General procedure for the synthesis of hexamethyltrisiloxanediol. A flask was charged with acetic acid (71.08 g, 1.1846 mol) and MTBE (1200 mL). After cooling the system with liquid nitrogen to –50 °C, sodium hexamethyltrisiloxanediolate (100 g, 0.3521 mol) was added under an argon atmosphere. After the reaction mixture reached room temperature, the resulting product was washed with water to remove pyridine hydrochloride and sodium chloride until the neutral pH value. The resulting solution was dried over anhydrous sodium sulfate, after which MTBE was evaporated on a rotary evaporator. The product was isolated by vacuum distillation. The main fraction was collected at 110 °C/1 mmHg. The yield of hexamethyltrisiloxanediol was 85.5%. GLC: HOMe2Si-[OSiMe2]3-OH 96%, HOMe2Si-[OSiMe2]5-OH 4%. 29Si NMR (CDCl3): δ 20.01 s (1Si, OSi(CH3)2), 10.83 s (2Si, О0.5SiMe2(OH)) ppm.

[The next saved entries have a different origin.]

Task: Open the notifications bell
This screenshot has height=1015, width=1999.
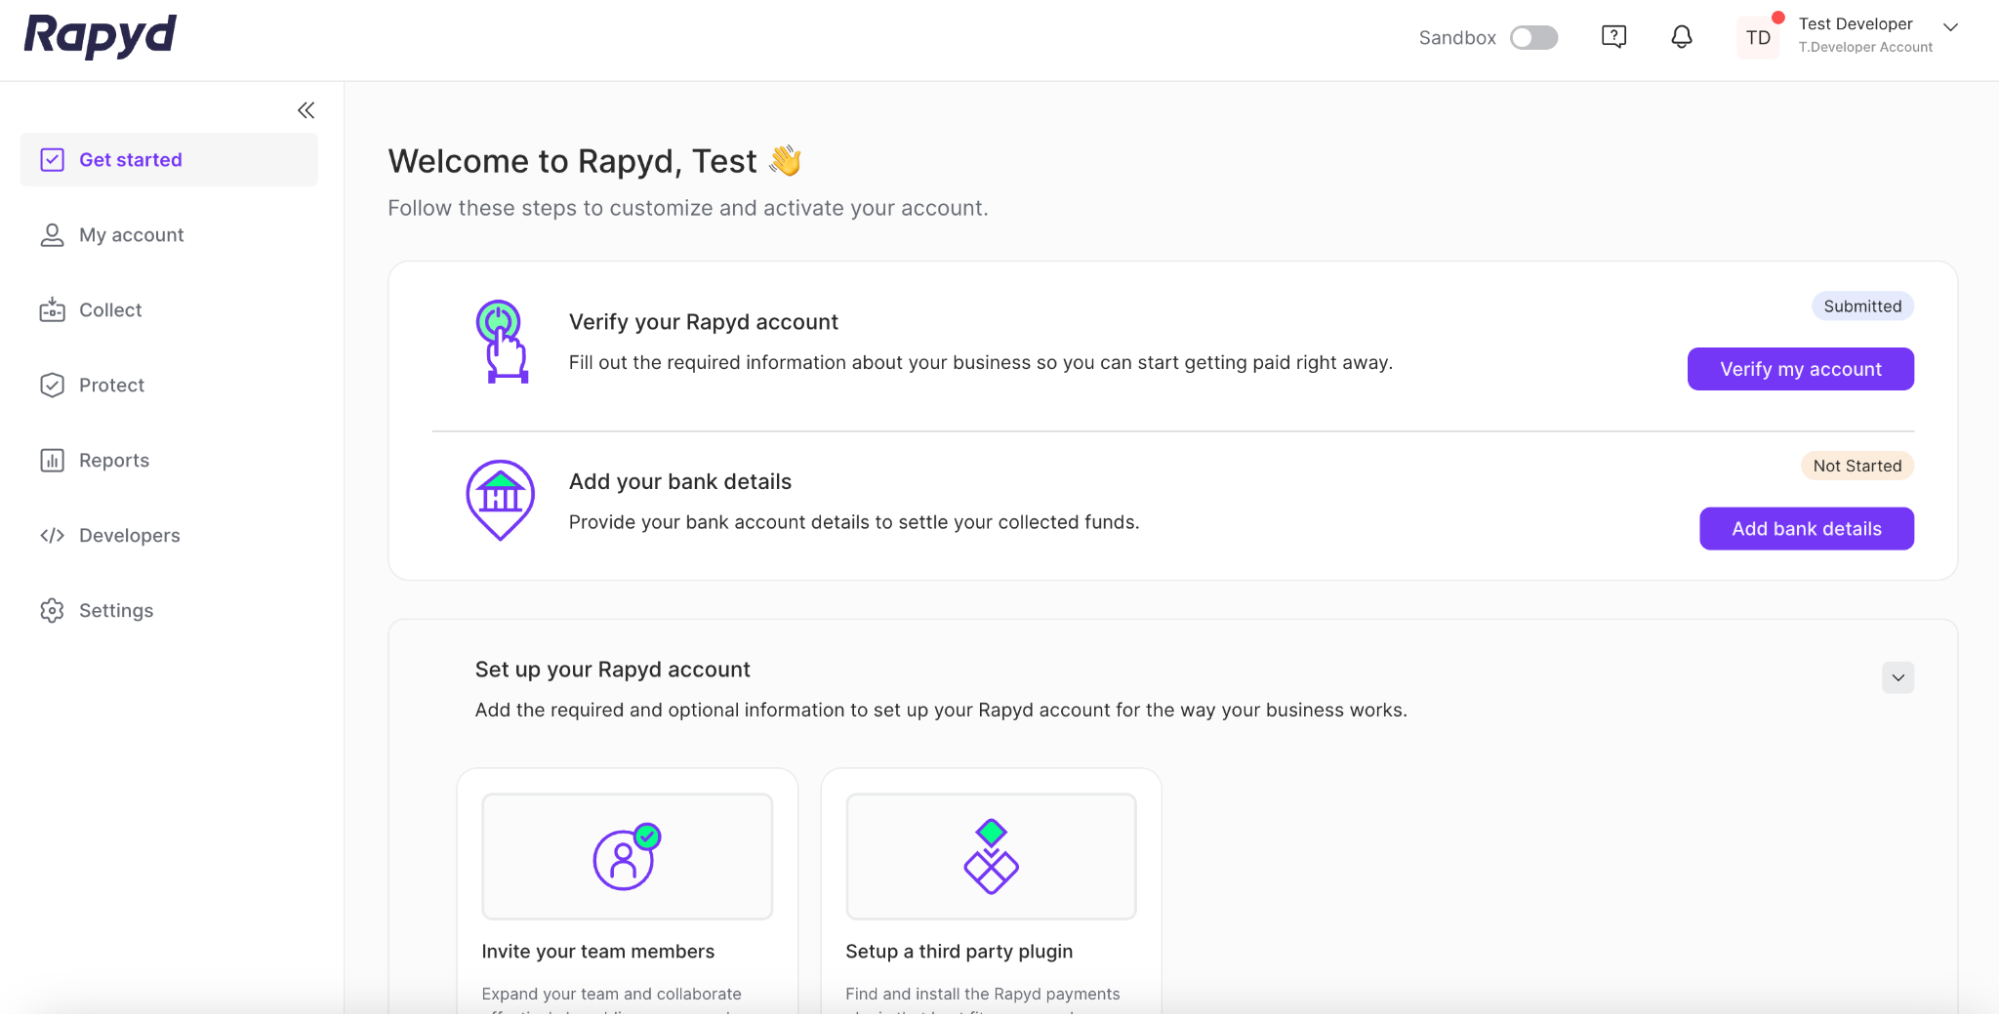Action: coord(1681,37)
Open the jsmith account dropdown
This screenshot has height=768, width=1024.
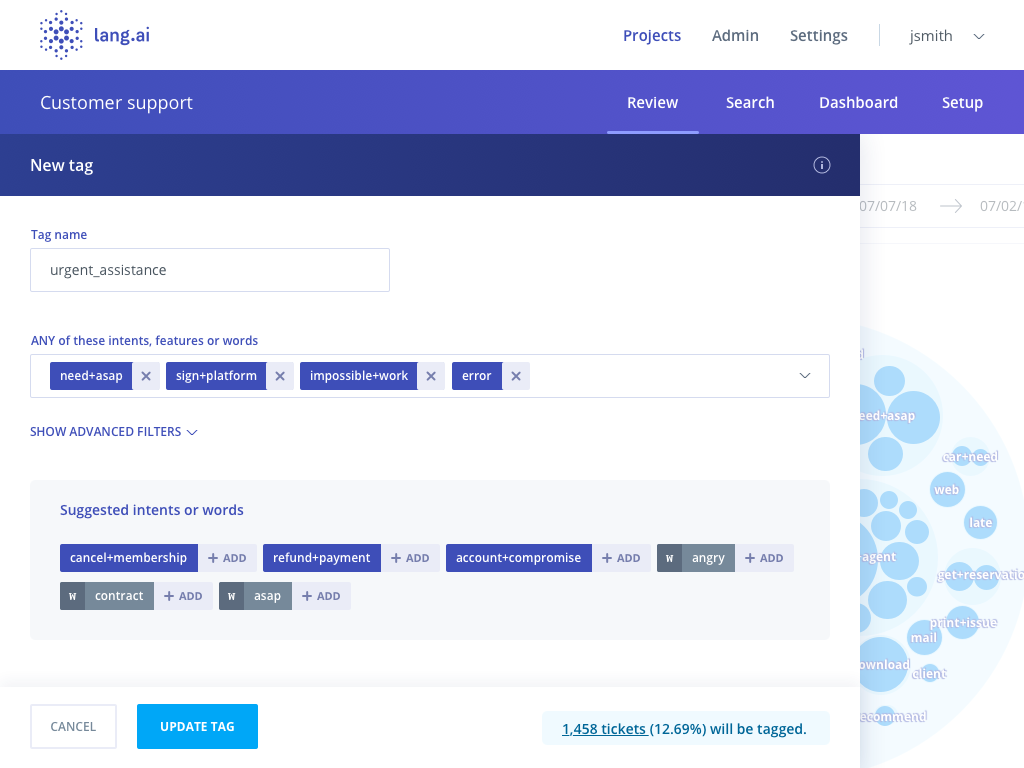[945, 35]
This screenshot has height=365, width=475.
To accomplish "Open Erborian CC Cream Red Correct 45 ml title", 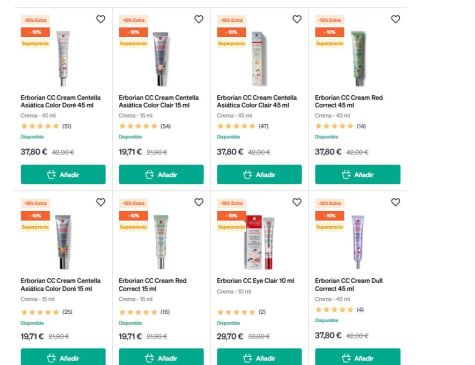I will 349,101.
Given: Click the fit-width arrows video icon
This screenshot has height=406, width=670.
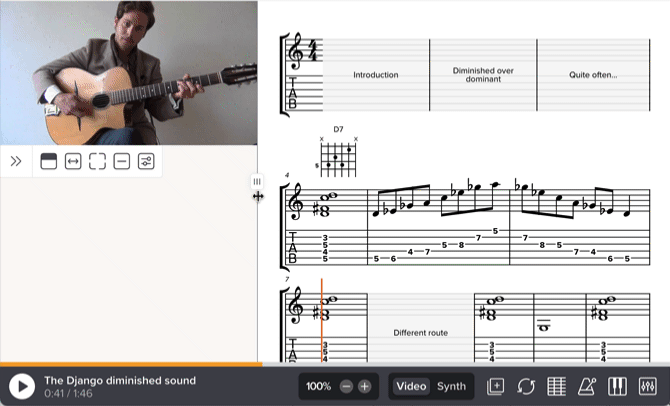Looking at the screenshot, I should [73, 161].
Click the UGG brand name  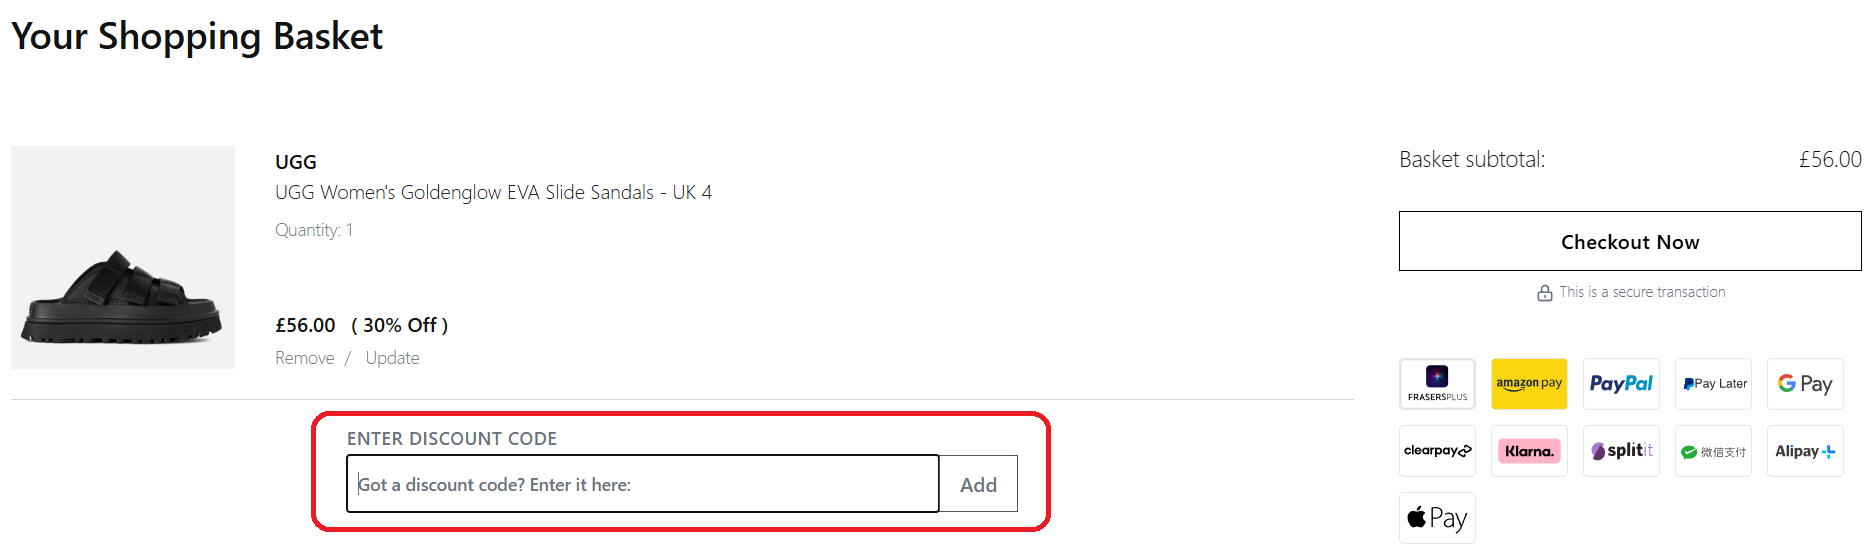[296, 162]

General procedure for the synthesis of Ph-D4. A flask was charged with MTBE (33.33 g), pyridine (4.16 g, 0.0526 mol), and chloro(methyl)phenylsilane (10.05 g, 0.0526 mol). After cooling the system with liquid nitrogen to –50 °C, a 30% solution of siloxanediol (10 g, 0.0438 mol) in MTBE was added under an argon atmosphere. When the reaction mixture reached room temperature, the resulting product was washed with water until the neutral pH value to remove sodium chloride. The resulting solution was dried over anhydrous sodium sulfate. Then MTBE was evaporated on a rotary evaporator. The product was isolated by vacuum distillation. The target fraction was collected at 140 °C/1 mm Hg. The mass of the target fraction was 6.9 g (yield: 55%). GLC: Ph-D4 97%.

Conclusions

Hence, the potential of the directed synthesis of hexamethyltrisiloxanediol from sodium hexamethyltrisiloxanediolate and the mixed cycle Ph-D4 on its basis was demonstrated.

Acknowledgements

This work was supported by the Russian Science Foundation (project no. 21-73-30030).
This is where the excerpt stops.